[Entries taken from a collection]
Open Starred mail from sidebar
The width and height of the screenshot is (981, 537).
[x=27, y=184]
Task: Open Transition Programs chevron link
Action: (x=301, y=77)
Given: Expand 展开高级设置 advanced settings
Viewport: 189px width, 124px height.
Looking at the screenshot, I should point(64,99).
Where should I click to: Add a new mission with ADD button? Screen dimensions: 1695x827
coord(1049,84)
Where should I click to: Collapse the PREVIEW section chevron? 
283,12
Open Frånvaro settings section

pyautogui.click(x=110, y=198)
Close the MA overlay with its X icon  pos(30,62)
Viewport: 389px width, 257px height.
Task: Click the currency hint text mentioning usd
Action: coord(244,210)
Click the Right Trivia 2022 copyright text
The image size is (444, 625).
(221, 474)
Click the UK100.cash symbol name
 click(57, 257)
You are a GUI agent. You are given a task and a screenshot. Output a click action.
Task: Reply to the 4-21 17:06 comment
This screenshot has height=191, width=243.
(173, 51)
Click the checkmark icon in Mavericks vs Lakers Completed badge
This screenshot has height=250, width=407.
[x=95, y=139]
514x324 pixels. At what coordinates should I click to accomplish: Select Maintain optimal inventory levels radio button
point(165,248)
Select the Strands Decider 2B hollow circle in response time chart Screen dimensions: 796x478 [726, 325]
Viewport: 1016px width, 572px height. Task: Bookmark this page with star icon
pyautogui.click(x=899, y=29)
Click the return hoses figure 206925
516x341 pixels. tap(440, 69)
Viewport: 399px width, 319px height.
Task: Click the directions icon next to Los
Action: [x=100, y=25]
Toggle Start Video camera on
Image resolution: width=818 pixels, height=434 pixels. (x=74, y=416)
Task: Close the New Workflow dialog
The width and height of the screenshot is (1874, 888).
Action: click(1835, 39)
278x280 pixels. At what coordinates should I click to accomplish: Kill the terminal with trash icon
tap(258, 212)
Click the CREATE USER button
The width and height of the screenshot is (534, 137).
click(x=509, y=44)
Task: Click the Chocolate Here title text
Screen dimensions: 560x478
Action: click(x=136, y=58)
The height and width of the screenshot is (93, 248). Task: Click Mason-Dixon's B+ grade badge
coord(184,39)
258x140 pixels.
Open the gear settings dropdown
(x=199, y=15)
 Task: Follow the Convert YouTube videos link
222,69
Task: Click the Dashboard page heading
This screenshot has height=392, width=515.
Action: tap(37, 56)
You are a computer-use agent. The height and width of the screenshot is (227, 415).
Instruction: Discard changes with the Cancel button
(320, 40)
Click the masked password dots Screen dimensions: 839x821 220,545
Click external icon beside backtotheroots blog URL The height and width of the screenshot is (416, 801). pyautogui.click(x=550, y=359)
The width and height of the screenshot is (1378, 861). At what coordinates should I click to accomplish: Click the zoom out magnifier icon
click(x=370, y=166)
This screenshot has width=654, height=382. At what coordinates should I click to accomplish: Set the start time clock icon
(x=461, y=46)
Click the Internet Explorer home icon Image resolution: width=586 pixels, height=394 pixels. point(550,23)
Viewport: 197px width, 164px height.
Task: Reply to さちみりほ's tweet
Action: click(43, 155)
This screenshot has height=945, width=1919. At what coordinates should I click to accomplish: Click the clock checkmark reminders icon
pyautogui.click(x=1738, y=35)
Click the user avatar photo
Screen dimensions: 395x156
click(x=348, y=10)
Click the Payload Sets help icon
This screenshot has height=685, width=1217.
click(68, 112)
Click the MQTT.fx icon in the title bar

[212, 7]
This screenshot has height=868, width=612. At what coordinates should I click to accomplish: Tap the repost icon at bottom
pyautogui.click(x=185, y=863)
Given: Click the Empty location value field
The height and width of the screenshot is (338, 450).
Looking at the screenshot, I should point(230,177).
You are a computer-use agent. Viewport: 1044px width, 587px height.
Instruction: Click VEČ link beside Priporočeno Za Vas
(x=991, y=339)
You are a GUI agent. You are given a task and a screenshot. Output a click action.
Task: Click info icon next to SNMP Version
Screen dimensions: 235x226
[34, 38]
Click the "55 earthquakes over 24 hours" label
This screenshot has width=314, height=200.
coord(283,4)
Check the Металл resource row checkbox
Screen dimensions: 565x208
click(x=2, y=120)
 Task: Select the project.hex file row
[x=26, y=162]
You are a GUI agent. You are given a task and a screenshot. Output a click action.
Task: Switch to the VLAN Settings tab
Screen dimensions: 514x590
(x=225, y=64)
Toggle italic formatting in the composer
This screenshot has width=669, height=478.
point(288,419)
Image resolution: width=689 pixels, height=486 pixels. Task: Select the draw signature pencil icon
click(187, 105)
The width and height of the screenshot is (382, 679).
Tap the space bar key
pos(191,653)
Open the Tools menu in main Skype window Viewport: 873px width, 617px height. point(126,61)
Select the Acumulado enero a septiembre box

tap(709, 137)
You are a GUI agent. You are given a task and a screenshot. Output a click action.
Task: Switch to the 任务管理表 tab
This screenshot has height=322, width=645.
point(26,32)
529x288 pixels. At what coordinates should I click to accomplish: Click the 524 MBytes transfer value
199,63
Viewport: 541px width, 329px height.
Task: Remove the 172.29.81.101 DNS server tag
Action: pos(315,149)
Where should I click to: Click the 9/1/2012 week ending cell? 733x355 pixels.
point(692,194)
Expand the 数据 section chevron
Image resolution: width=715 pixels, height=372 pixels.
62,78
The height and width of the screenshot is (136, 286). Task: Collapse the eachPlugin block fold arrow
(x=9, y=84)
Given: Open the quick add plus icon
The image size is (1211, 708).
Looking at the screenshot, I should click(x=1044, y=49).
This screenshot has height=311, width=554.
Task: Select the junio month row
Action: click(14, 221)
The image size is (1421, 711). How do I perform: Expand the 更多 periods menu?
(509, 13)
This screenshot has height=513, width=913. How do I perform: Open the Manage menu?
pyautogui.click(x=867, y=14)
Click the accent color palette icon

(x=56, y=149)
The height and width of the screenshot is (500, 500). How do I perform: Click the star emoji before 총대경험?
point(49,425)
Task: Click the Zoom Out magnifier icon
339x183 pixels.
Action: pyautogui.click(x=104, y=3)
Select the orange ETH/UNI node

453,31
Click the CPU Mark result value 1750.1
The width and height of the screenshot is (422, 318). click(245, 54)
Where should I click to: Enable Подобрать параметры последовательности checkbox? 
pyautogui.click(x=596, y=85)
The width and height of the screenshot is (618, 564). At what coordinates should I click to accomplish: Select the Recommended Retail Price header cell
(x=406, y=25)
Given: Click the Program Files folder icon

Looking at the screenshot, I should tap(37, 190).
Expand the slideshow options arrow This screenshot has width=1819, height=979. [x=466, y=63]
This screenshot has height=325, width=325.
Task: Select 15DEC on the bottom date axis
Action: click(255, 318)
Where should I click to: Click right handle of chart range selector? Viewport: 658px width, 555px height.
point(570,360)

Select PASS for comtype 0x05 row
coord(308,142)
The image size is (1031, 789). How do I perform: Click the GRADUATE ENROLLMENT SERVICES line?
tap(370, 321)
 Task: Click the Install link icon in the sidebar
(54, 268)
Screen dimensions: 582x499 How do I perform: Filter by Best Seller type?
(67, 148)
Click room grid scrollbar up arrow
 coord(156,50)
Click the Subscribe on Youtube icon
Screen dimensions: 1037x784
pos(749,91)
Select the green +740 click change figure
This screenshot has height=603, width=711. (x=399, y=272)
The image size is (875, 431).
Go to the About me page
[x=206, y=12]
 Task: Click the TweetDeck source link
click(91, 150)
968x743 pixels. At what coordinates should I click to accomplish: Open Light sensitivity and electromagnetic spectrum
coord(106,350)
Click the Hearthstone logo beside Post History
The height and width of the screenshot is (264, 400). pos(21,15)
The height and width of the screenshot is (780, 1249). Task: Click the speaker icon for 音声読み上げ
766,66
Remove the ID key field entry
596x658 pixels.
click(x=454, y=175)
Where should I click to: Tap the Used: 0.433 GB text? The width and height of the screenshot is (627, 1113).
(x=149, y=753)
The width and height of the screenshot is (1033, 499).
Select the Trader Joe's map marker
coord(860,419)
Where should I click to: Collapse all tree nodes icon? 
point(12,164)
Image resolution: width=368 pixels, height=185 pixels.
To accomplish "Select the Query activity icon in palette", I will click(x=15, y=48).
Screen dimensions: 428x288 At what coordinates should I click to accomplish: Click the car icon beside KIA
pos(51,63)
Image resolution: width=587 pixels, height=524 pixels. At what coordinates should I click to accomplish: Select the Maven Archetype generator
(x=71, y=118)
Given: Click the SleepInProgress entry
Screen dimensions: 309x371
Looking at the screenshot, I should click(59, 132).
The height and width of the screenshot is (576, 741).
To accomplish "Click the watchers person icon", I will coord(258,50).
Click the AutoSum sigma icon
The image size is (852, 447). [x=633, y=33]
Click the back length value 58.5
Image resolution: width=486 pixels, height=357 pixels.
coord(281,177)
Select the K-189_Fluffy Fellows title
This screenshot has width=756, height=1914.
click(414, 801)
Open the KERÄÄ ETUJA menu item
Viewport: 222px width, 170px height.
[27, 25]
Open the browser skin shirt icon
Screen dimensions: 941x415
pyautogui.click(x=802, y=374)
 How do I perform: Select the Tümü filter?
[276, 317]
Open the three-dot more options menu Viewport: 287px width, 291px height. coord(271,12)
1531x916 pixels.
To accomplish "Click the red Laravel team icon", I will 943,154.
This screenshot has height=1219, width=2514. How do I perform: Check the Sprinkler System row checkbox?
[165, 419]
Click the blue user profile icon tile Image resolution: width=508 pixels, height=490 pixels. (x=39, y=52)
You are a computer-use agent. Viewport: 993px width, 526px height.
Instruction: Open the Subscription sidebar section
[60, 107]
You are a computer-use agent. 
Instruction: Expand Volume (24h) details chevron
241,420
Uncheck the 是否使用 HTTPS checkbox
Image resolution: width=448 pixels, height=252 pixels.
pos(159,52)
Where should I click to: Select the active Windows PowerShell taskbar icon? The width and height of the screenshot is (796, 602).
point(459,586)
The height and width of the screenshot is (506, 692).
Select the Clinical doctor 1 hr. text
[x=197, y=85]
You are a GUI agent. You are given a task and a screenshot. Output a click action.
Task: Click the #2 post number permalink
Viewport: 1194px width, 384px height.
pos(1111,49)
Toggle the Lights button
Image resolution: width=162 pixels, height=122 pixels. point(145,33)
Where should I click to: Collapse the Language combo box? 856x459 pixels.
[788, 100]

§ What this task involves
Lay out everything in the material from the line containing "The image size is (875, 431)." down to the line containing "coord(106,350)" as a Markdown table with the columns No. and Line, numbering each row and leaving out blank lines. Include only those lines.

§ Task solution
| No. | Line |
|---|---|
| 1 | The image size is (875, 431). |
| 2 | Go to the About me page |
| 3 | [x=206, y=12] |
| 4 |  Task: Click the TweetDeck source link |
| 5 | click(91, 150) |
| 6 | 968x743 pixels. At what coordinates should I click to accomplish: Open Light sensitivity and electromagnetic spectrum |
| 7 | coord(106,350) |